Check every line of the entries below for "height", and copy the lines that have it.
*** SOURCE DATA Section Begins ***
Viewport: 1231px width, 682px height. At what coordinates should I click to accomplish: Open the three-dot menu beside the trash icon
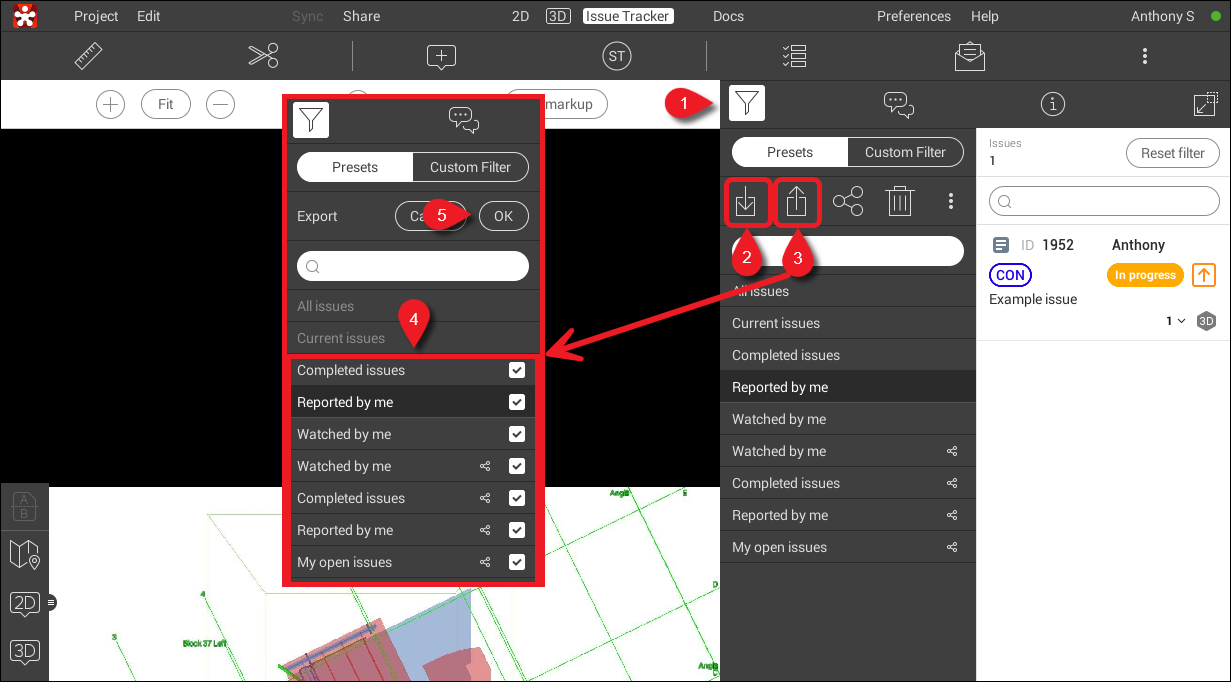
*** SOURCE DATA Section Ends ***
*** SOURCE DATA Section Begins ***
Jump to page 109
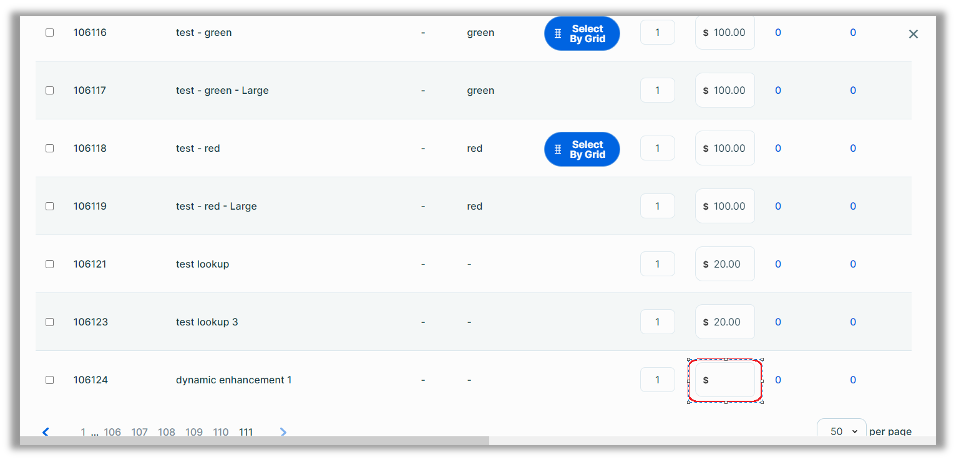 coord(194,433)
*** SOURCE DATA Section Ends ***
*** SOURCE DATA Section Begins ***
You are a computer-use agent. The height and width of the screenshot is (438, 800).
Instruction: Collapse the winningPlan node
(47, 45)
*** SOURCE DATA Section Ends ***
* _REPLY_:
Viewport: 1231px width, 682px height. At what coordinates should I click to accomplish: Open the three-dot menu beside the trash icon
You are a computer-use agent. The height and width of the screenshot is (438, 800).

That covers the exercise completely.